- _Selected excerpt_:
The time-honored Scent Library and Beast come at the top in offline stores. Scent Library had about 80 stores as of 2021, and Beast operated dozens. Other new brands also find their way to offline retail channels. To Summer owns several offline experience outlets. Handhandhand has various stockists. Scentooze has supplied over 300 offline beauty shops.
Offline experiences are vital for fragrance products, but they can be costly. Winshang data showed that 37% of fragrance brands opened stores, while 53% chose to partner with beauty shops that sell various brands. About 10% opted for flexible and low-cost pop-up stores. The co-founder of Handhandhand told Winshang in 2021 that "offline sales will cost about 20% to 30% of profits. Many e-commerce brands are unwilling to bear that expense."
Product types and offline stores, though vital, don't seem be the decisive factors for success; when qualities converge, marketing is. Scent Library plays on Chinese nostalgia for childhood memories. To Summer, which integrates Chinese plants and highlights Chinese aesthetics, tells stories about Chinese culture and art. Scentooze emphasized Chinese antiquity and the spirits of young girls. Beast doesn't confine itself to Chinese styles and often chooses super idols to be brand ambassadors, leveraging the fan economy.
In light of sales, To Summer and Beast seem to lead the race. According to data from its online Taobao store, Beast's best-selling home fragrance product, whose scents are mostly of flowers and priced at CNY 129, had sales of 10,000 within a month. The second bestsellers, with its exotic name "Paris Weekend," had a monthly sale of over 2,000.
A D2C brand, To Summer only sells products on its WeChat mini-program and the social media platform Xiaohongshu. Home fragrance products, including reed diffusers, crystal stone diffusers, and candles, sold out within minutes every Thursday after the company replenished stock.

- _Exercise data_:
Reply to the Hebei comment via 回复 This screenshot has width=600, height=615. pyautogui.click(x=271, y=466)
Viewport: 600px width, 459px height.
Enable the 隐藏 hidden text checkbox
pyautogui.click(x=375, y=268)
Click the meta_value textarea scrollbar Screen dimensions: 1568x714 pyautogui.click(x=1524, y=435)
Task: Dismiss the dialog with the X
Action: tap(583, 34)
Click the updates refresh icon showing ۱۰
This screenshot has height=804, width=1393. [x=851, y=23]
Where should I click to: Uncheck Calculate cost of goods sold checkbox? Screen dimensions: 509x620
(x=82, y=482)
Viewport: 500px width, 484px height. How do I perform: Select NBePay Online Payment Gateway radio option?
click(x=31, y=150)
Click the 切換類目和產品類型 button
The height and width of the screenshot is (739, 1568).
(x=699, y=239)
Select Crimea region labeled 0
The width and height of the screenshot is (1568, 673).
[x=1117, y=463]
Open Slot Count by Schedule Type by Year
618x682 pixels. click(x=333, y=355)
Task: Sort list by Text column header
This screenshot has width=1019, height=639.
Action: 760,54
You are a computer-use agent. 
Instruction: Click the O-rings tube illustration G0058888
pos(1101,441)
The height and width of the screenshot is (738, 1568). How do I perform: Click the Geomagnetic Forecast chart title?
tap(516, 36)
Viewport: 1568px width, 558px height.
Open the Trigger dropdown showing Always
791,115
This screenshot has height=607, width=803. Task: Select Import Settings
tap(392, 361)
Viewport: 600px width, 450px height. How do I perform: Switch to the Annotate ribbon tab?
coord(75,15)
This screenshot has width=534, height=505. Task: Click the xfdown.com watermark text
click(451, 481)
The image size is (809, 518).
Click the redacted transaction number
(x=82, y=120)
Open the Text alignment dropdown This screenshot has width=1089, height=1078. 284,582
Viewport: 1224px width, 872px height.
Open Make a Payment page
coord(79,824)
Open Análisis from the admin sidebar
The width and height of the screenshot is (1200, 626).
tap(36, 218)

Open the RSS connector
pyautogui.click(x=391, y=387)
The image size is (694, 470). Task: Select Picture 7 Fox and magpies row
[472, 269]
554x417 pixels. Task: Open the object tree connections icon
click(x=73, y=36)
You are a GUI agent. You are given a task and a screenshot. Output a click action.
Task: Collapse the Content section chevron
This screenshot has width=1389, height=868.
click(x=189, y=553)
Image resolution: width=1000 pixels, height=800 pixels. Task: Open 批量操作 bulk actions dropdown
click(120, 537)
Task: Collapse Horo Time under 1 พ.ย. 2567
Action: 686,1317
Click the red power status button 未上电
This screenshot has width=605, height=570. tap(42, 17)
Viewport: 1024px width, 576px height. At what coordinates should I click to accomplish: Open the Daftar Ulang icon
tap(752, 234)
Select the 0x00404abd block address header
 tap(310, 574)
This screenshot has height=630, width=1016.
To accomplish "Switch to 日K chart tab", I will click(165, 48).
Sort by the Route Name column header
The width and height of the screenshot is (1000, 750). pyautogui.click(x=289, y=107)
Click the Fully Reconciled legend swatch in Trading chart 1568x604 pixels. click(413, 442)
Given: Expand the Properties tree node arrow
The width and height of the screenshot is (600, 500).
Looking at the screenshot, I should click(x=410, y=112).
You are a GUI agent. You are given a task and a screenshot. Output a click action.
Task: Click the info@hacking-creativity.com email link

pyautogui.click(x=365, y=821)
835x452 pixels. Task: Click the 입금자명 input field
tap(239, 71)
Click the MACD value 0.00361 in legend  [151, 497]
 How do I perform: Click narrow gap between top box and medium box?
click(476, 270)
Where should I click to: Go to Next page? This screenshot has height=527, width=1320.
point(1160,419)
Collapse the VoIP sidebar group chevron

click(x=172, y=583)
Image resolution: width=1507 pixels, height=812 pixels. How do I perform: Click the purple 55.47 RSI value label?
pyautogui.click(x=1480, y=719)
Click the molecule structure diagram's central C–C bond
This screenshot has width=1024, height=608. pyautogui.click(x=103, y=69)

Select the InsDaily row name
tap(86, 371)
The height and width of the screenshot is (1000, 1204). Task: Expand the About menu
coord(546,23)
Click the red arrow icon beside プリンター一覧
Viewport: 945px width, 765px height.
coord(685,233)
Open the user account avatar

- _Tasks and exercises_:
a. According to the passage on Chinese fragrance brands, why are many e-commerce brands unwilling to sell offline? Answer in one to three sentences.
b. Please continue the passage on Chinese fragrance brands from its last sentence.

- _Task-by-task outputs_:
a. The co-founder of Handhandhand said in 2021 that offline sales cost about 20% to 30% of profits. Many e-commerce brands don't want to bear that expense.

b.
There isn't public information about its sales, and the company declined to disclose statistics to EqualOcean, but Growth Planet, a self-media outlet, estimated that To Summer's gross merchandise volume in 2021 exceeded CNY 100 million. According to a 2019 analysis by Jiemian, a business information portal, To Summer had over 30% of repeat purchases.
Scent Library also saw brisk sales occasionally. When the company launched the "cool boiled water" series, over 1 million related products were sold throughout 2018, according to TMTpost, a media outlet.
After the successful launch, the company unveiled more series, but their sales lagged far behind. Data from its Taobao store after the consecutive launches showed that monthly sales of "white rabbit candy" (Chinese: 大白兔) and "white granulated sugar" (Chinese: 白砂糖) was over 1,000 and 27, respectively, compared with upwards of 7,000 for "cool boiled water." Thus, the company only included "cool boiled water" in its reed diffusers, along with another 16 home scents.
Bottom line
As foreign brands dominate the domestic fragrance market, Chinese companies are catching up with unique Chinese styles and stories, focusing on Gen Zers. Although stereotypes about plagiarism and inferior quality may have faded somewhat, companies still need smart marketing strategies to tell more powerful brand stories.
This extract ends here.